We had a very productive reflective meeting today at BFI for schools from Lincolnshire/ Nottingham and London. Legsby, North Summercotes, Brierley Forest, St. Vincent’s, Vittoria, Tyssen, and Highfield Junior School in Bromley. We looked at Exercises 2 and 3, and I’ll share a couple below.
First, special mention to Emma from Brierley Forest in Nottingham, first time on the Cinematheque programme, and shared with us this pair of Exercise 3 films, whose brief is to film the same situation in two different ways, bringing out different emotions and dimensions in each. Emma’s group have a child who is using a wheelchair at the moment; an extra constraint, chosen by the children, was to ensure the films both gave her a role, and enabled her to participate. The results are two very powerful pieces of film, but with fascinating contrasts. We noticed how in the second film, with the children playing basketball, the group were so absorbed in the activity that they forgot to ‘act’. Their performances are more natural for being set in a real activity. We remembered ‘real/fiction‘ from a few years back, where one Exercise required children to carry out a real activity (tying shoe laces; washing dishes; playing football) while in a story. In the first Brierley Forest film (Exercise 3 Part 1) the children are ‘play acting’, rather than playing a real game.
And two similarities: both films start with beautifully framed close- or medium close-ups, with the sound of other children enjoying themselves offscreen: our protagonists are already isolated. Second, we had been talking about the tendency in children’s stories/ films for conflict to be resolved (in a hug, often), and how children seem to want to resolve stories in this way. Brierley Forest chose a more realistic – or just sadder? – resolution, in which friends don’t make up, loners don’t get asked to join in. In fact in Exercise 3 Part 2, the movement out of frame of our heroine, unnoticed by the group, is quite devastating.
We had quite a discussion about music – when to use it, when not to, what it adds, what it subtracts/ distracts. How it’s most powerful when children devise and perform the soundtrack themselves. Leo, from Legsby Primary, has been soundtracking their cinematheque films for what seems like years. He gets given the film on a laptop and asked to improvise, then record, a soundtrack to go with the film. We like what he’s added to Legsby’s two tales about odd shoes.

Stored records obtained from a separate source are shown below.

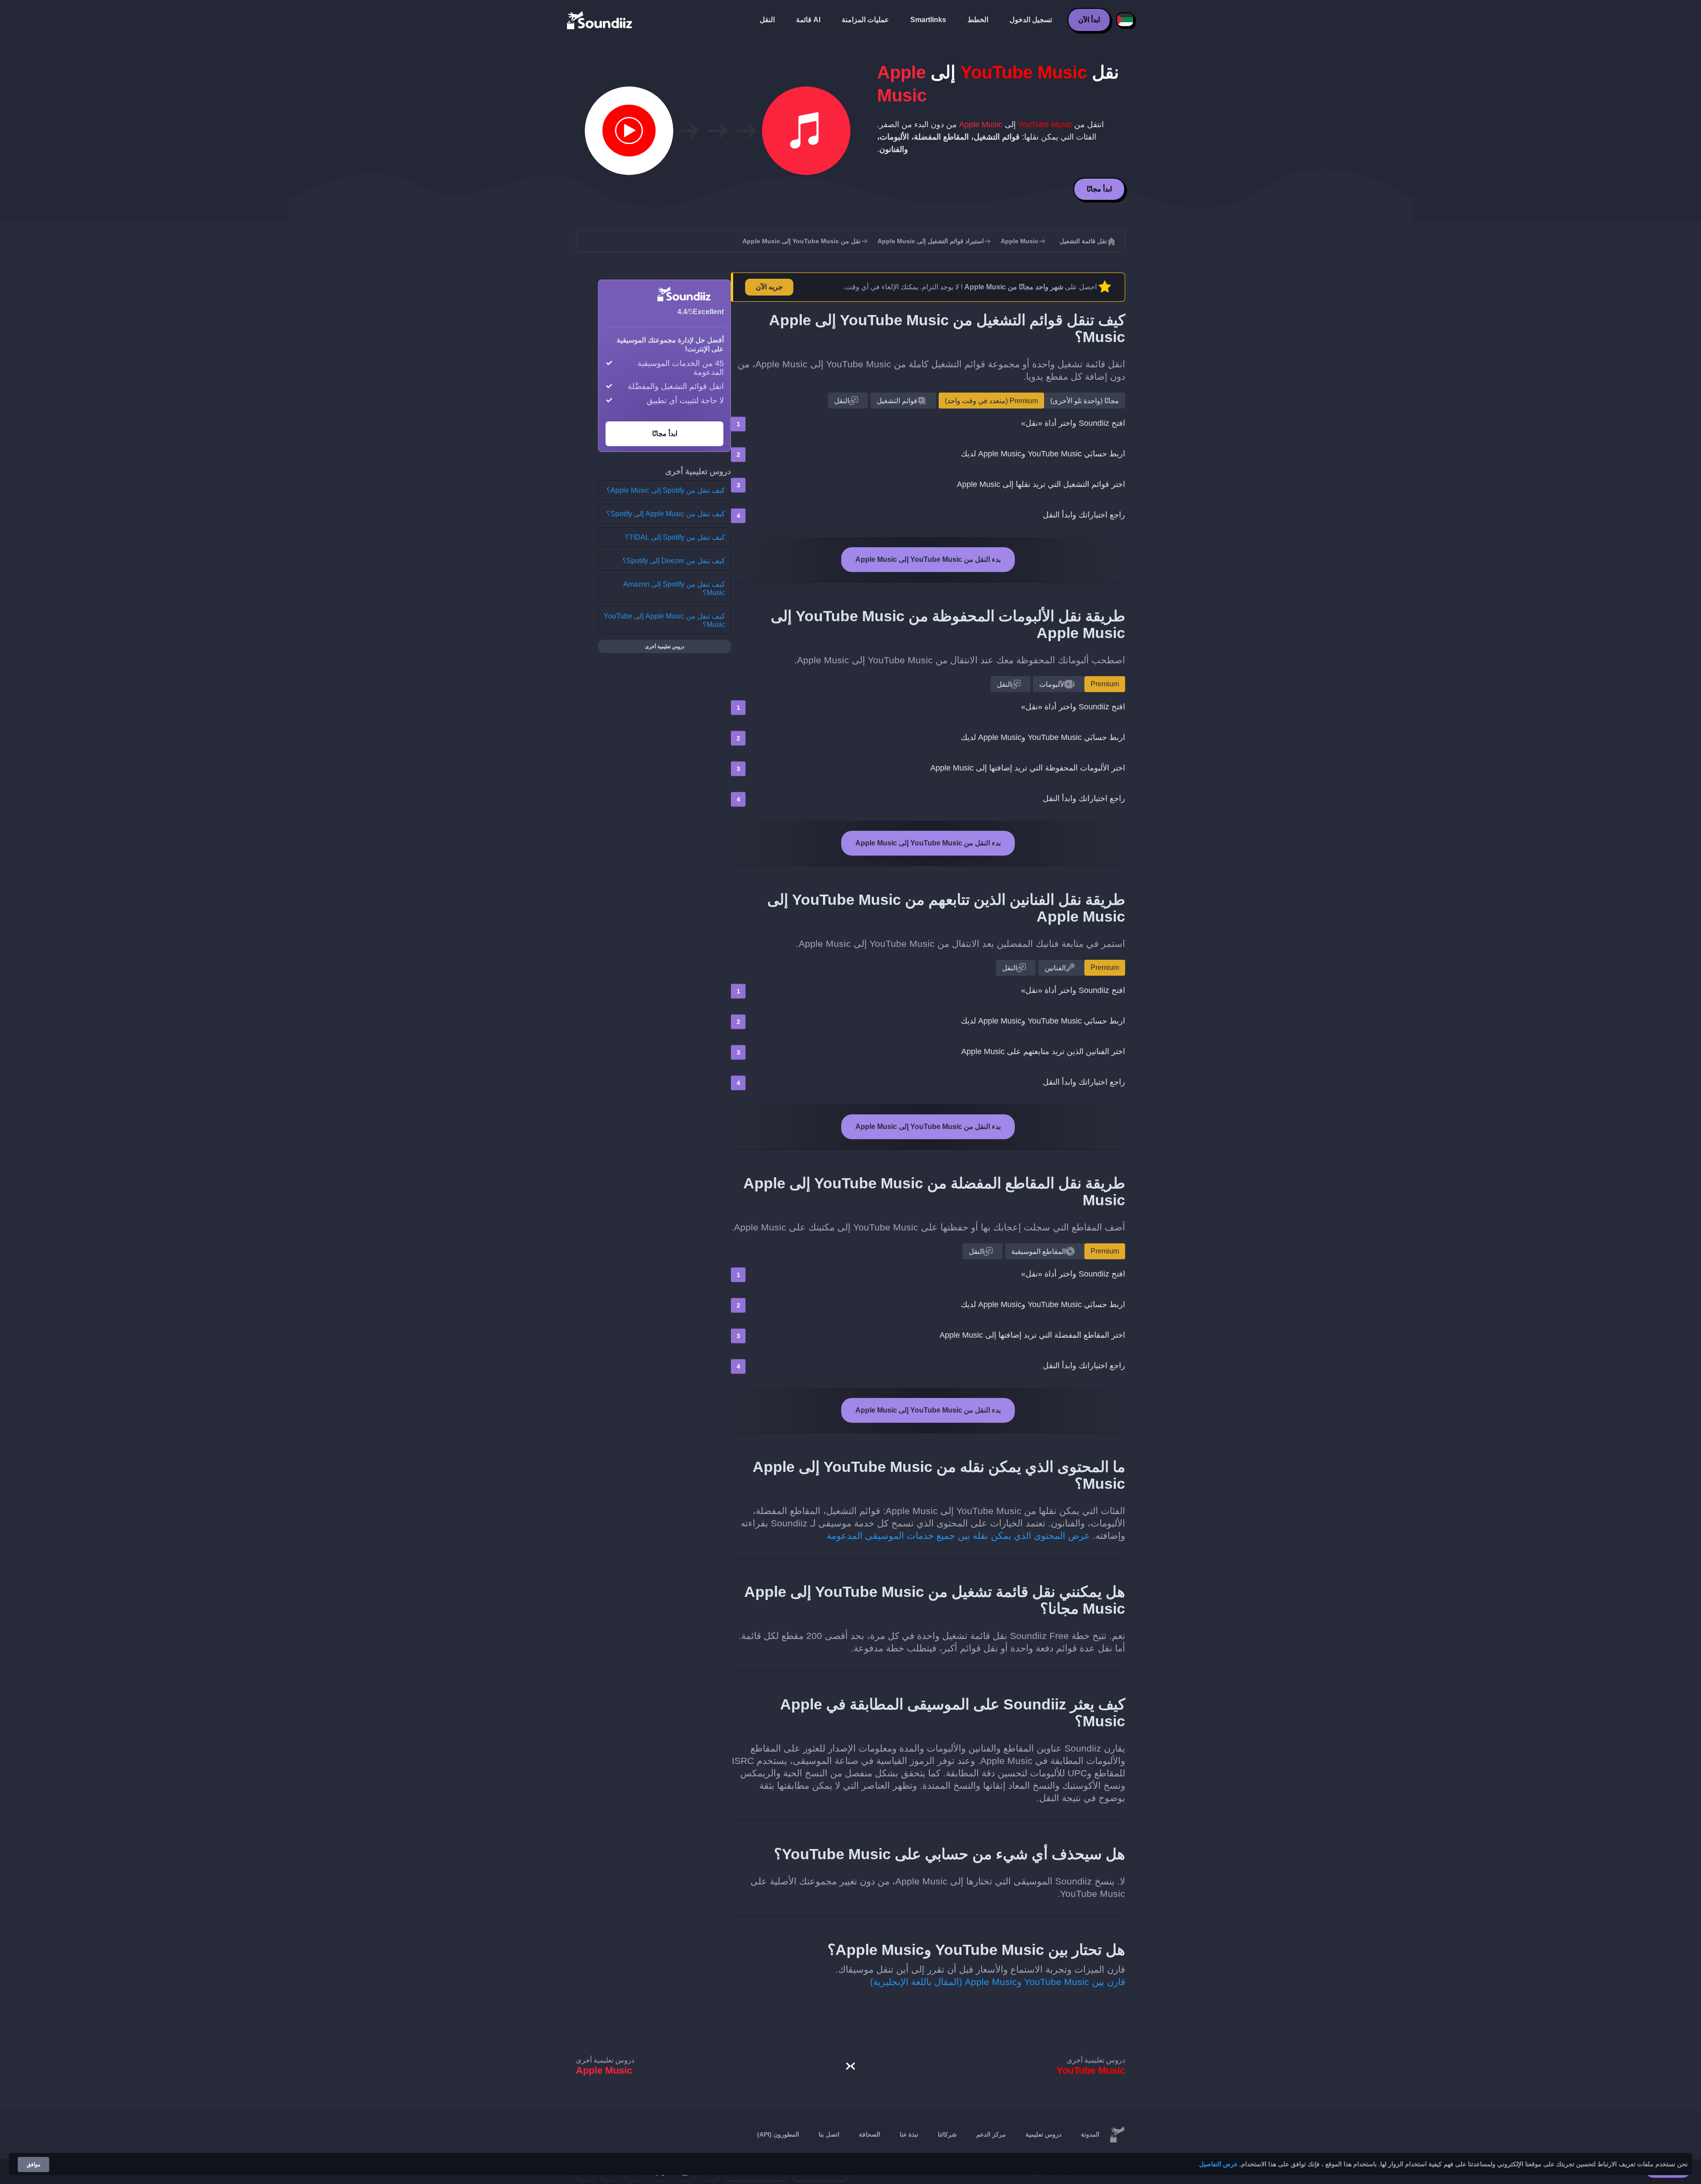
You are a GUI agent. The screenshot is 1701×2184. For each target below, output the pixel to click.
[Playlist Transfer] (600, 19)
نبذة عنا (909, 2134)
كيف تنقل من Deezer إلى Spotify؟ (673, 560)
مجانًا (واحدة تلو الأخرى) (1084, 401)
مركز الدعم (991, 2134)
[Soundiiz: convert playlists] (1117, 2135)
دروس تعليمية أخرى (664, 646)
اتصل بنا (829, 2134)
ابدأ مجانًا (1099, 189)
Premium (1105, 684)
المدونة (1090, 2134)
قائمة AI (808, 19)
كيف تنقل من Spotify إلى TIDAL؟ (675, 537)
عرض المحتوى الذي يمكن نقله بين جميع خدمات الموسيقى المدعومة (958, 1535)
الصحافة (869, 2134)
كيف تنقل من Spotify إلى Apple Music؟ (665, 490)
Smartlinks (928, 19)
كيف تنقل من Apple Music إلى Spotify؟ (665, 514)
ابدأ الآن (1089, 19)
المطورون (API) (778, 2134)
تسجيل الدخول (1031, 19)
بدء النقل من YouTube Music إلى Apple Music (928, 559)
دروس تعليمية (1043, 2134)
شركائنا (947, 2134)
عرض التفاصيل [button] (1218, 2164)
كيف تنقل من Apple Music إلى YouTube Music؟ (664, 620)
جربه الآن (769, 287)
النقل (767, 19)
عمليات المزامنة (865, 19)
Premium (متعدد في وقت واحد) (991, 401)
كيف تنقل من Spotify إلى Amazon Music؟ (674, 588)
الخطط (977, 19)
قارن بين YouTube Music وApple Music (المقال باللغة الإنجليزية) (997, 1982)
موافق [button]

Legsby’s film also prompted discussion about the challenge this year of children creating situations that conveyed emotion – and then how to perform and film those emotions. One of the hardest – but most powerful – to convey is ‘shame’, or ‘la honte.’ There is a special section in the CCAJ Vimeo channel on shame this year, and we looked at the end of the Bicycle Thieves. Legsby’s two films – ‘Odd Shoes’ – creates a sense of shame in their characters, but we also noticed how putting shoes centre frame liberates the camera height and angle.